‘Once’ Lovebirds Make Sweet Narrational Love

     

    The Swell Season’s Glen Hansard and Marketa Irglova may have been produced on an indie-pop assembly line, so perfectly do they melt into the genre’s cookie-cutter mold. Cute and foreign? Check — he’s an Irish singer and she’s a Czech pianist. Stars of a sweet, quiet cult film? Check — they were the nameless protagonists in 2007’s Irish musical “Once,” which spawned Oscar-winning hit “Falling Slowly.” On-again off-again tension in the studio? Check — they briefly dated before making the film and subsequently broke up (pay attention to this one, it’s important).

    It’s hard not to dwell on the possibility of true-life romance throughout the pair’s disjointed new Strict Joy. Hansard and Irglova take turns supplying the album’s vocals, each singing from a markedly different place; as the album progresses and their lyrics alternate, how not to fantasize it as one long duet, chronicling two sides of a complicated love story?

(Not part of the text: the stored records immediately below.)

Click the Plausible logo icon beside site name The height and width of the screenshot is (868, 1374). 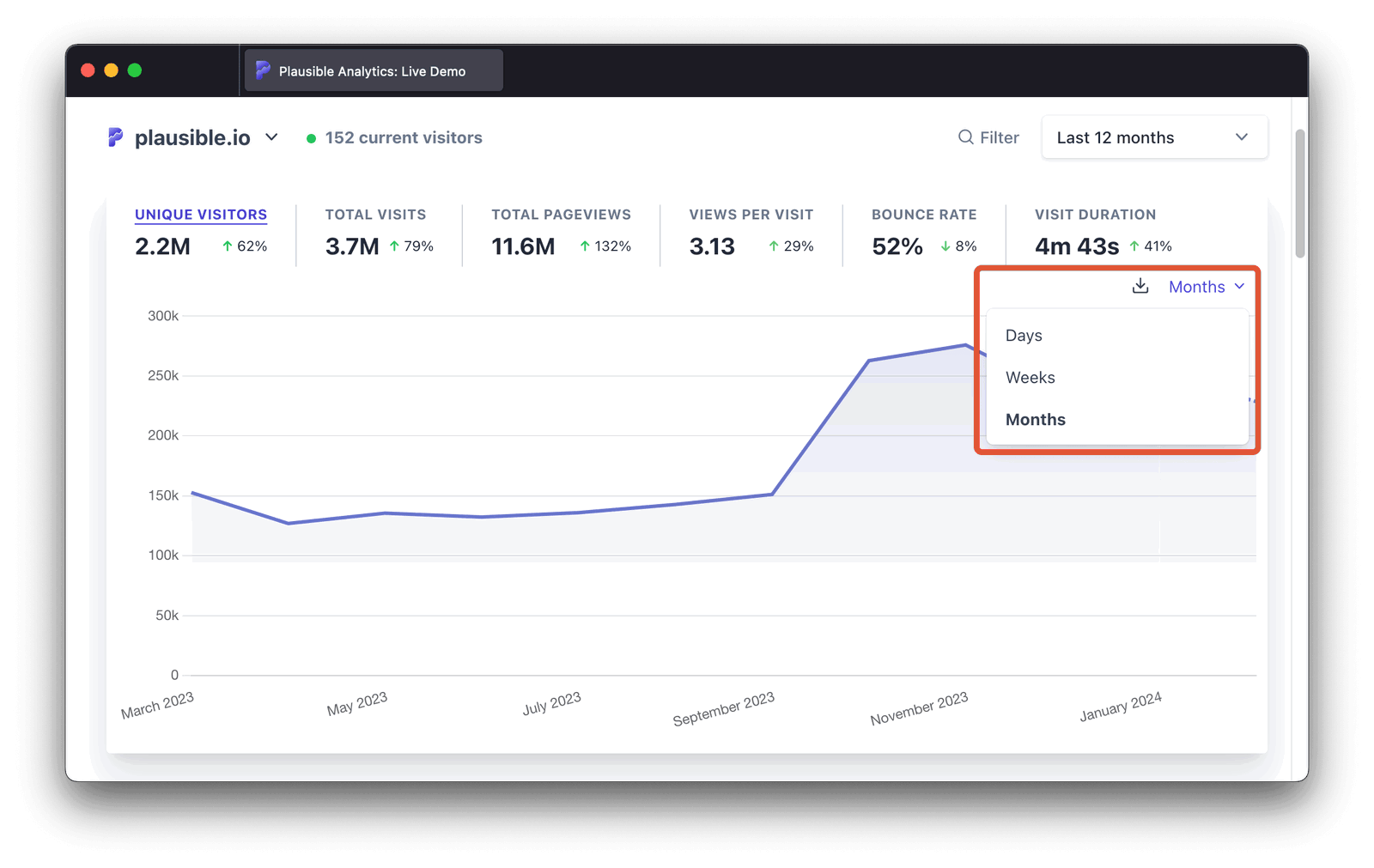tap(115, 137)
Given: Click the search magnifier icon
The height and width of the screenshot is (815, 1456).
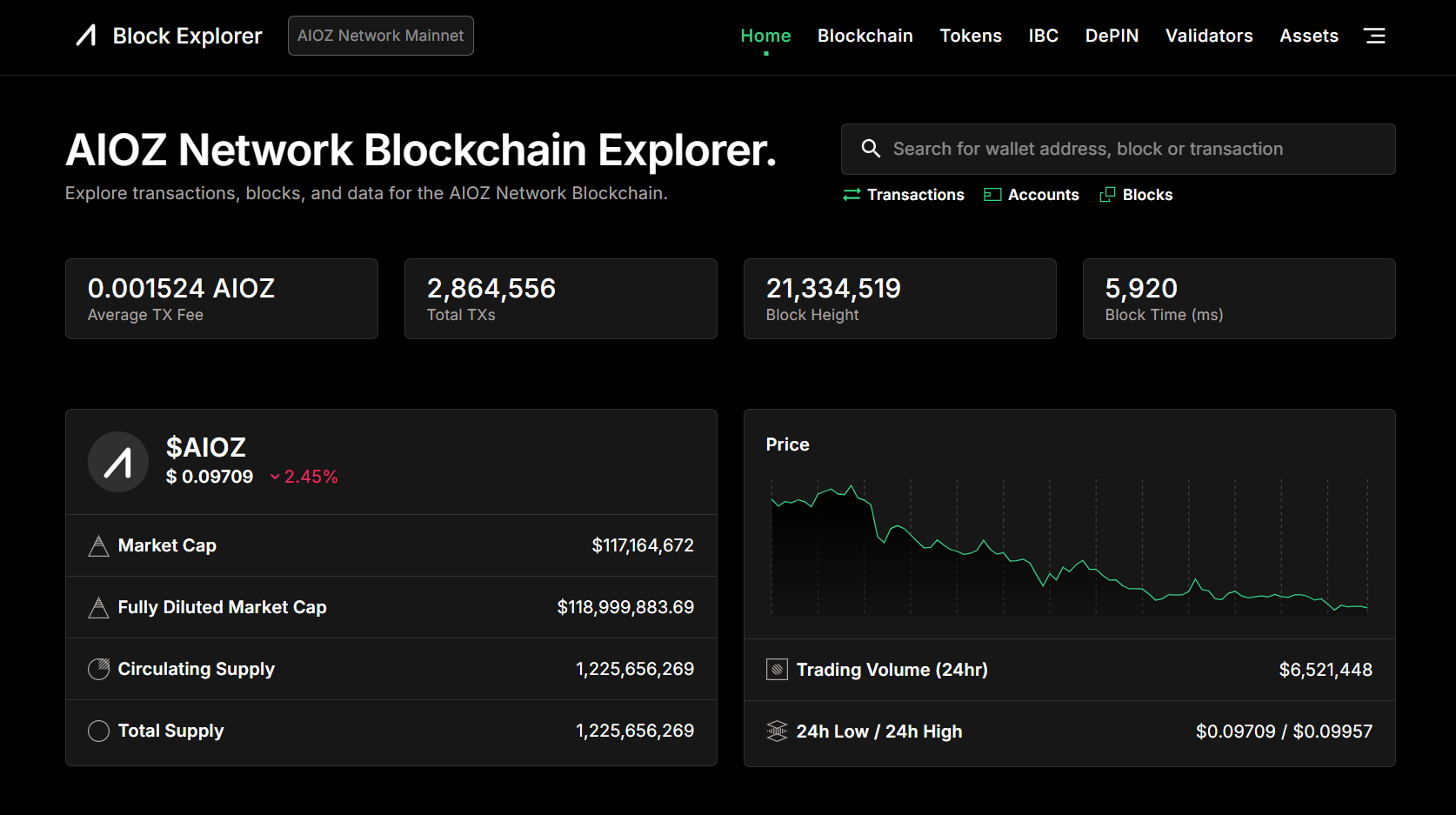Looking at the screenshot, I should (x=871, y=149).
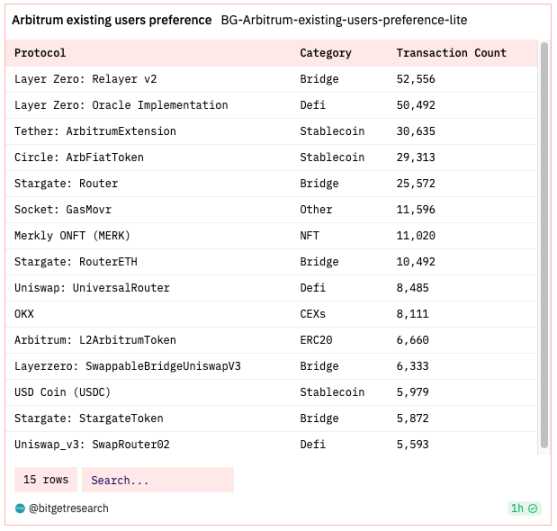Viewport: 557px width, 531px height.
Task: Select the Merkly ONFT (MERK) row
Action: point(271,236)
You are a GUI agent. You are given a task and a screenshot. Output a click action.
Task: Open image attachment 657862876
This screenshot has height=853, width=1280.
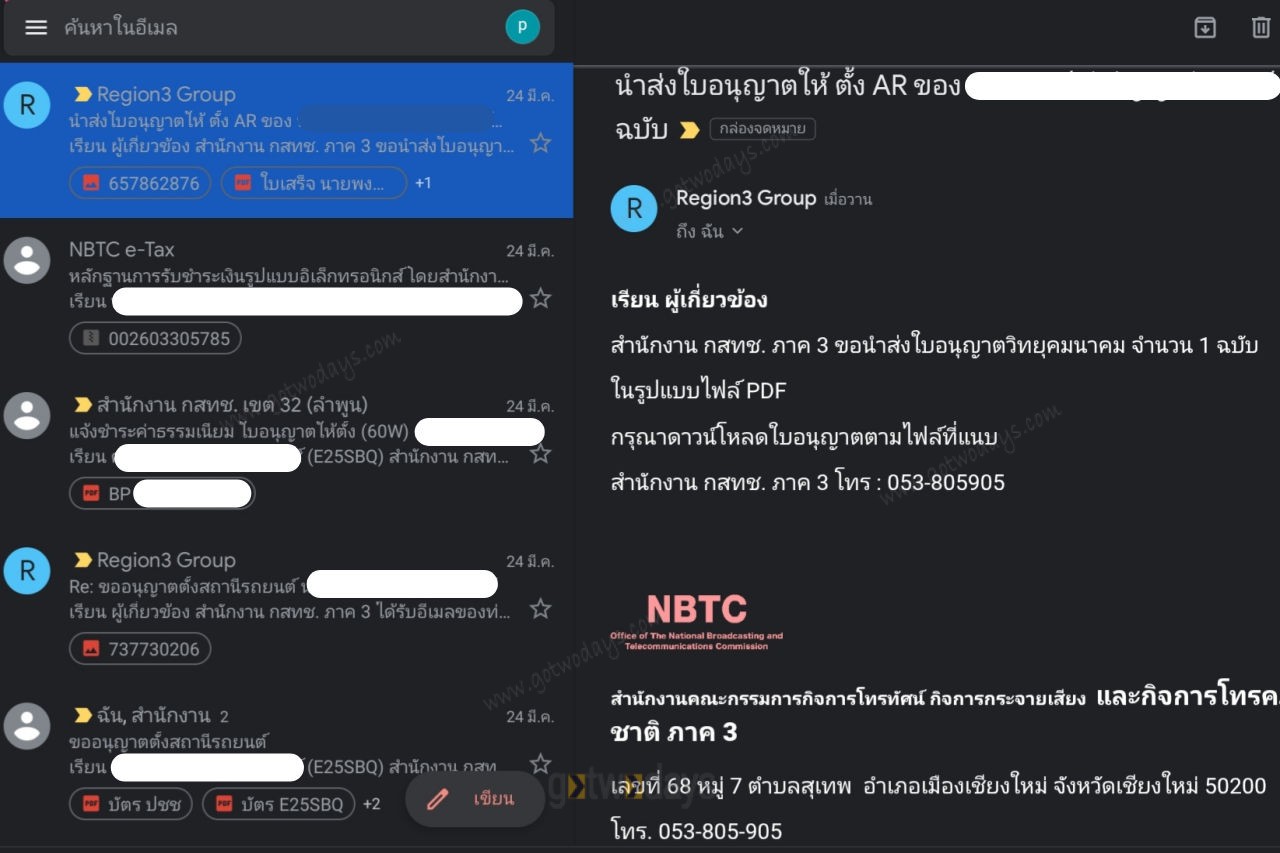click(x=140, y=183)
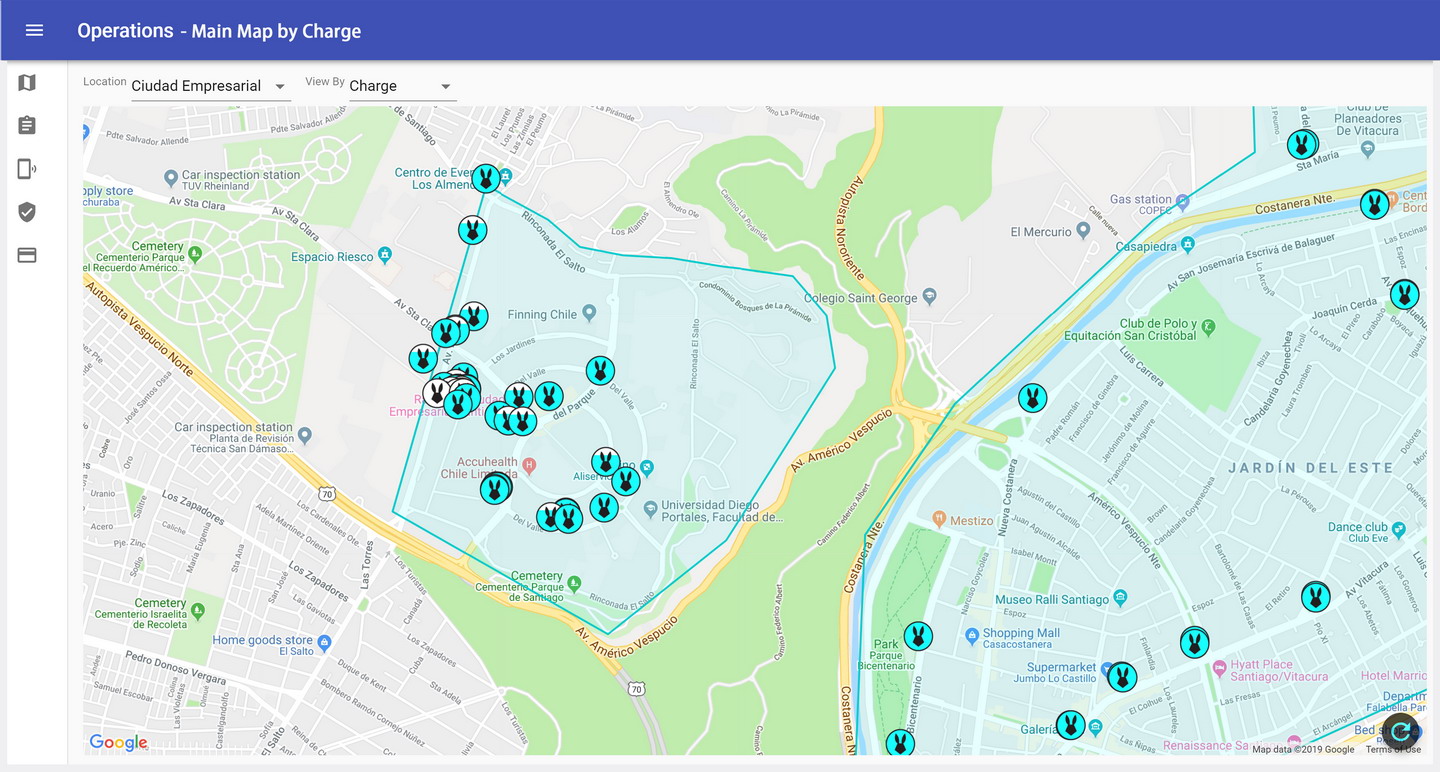Click the Google logo on map
The image size is (1440, 772).
118,742
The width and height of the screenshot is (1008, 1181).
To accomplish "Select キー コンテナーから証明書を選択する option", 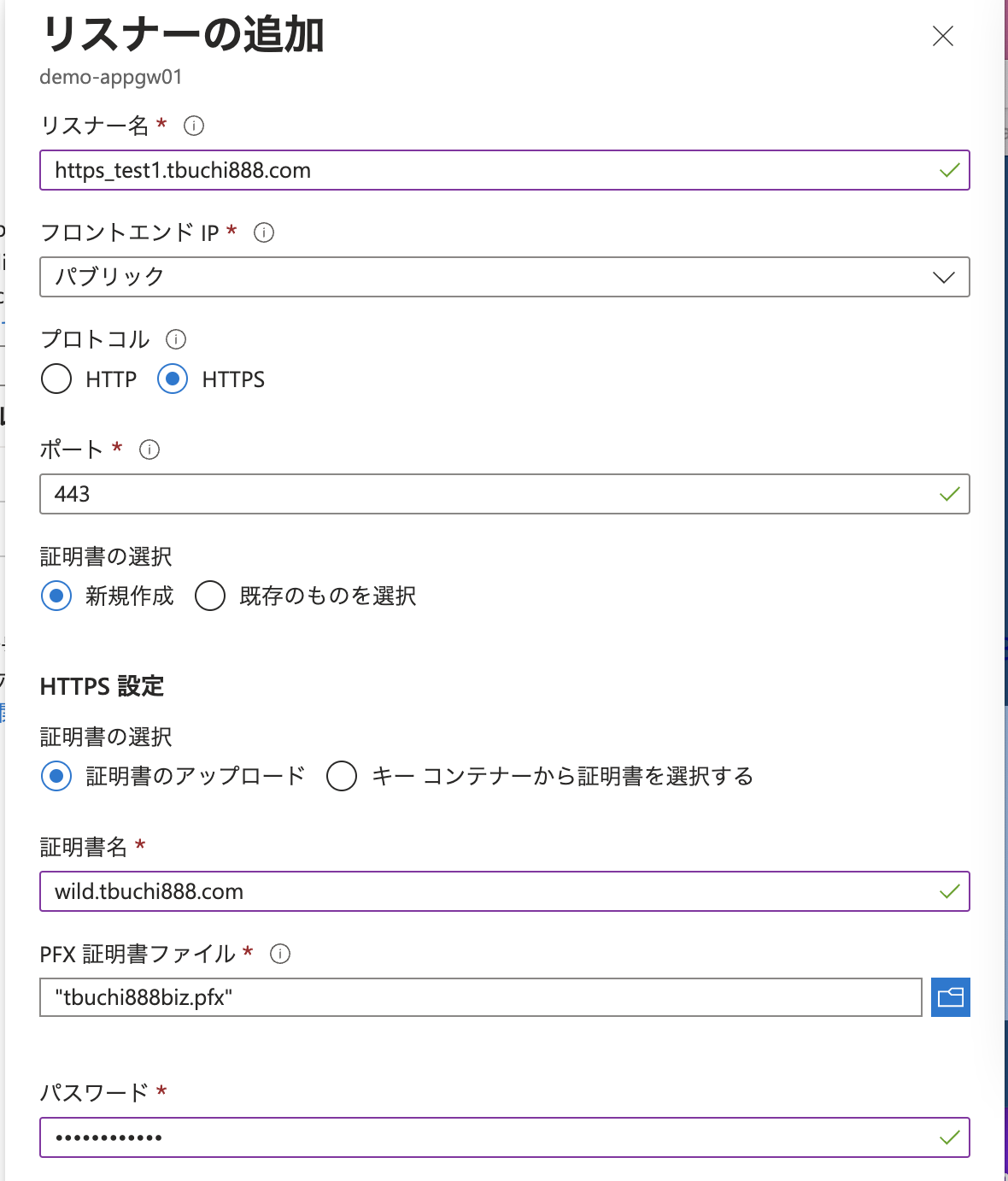I will [x=341, y=776].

    Hansard has one particularly intense moment of moodiness during “In These Arms,” in which his whispers and understated whines bemoan a failed relationship. Mostly, though, he specializes in cheerful songs of celebration a la “Back Broke” and “Feeling the Pull.” They’re mind-numbingly upbeat, with just-complex-enough background noise and simple, swooping vocals that invoke nothing so much as the jubilation of being free.

    In contrast, Irglova puts her songbird to good use with downbeat medidations on sadness like “Fantasy Man” and “I Have Loved You Wrong,” alternating between dreams of an imaginary lover and apologies for the harm she has inflicted on the one sitting next to her. (We assume. And hope.)

    The two narratives meld together in the final and best song of the album, “The Verb,” on which the two lament: “I’m tired of fighting she said/ Your words just rattle my head/ All joy escapes in the dark/ And I can’t make this make sense.” It’s OK, guys — we’ve got no problem filling in the blanks.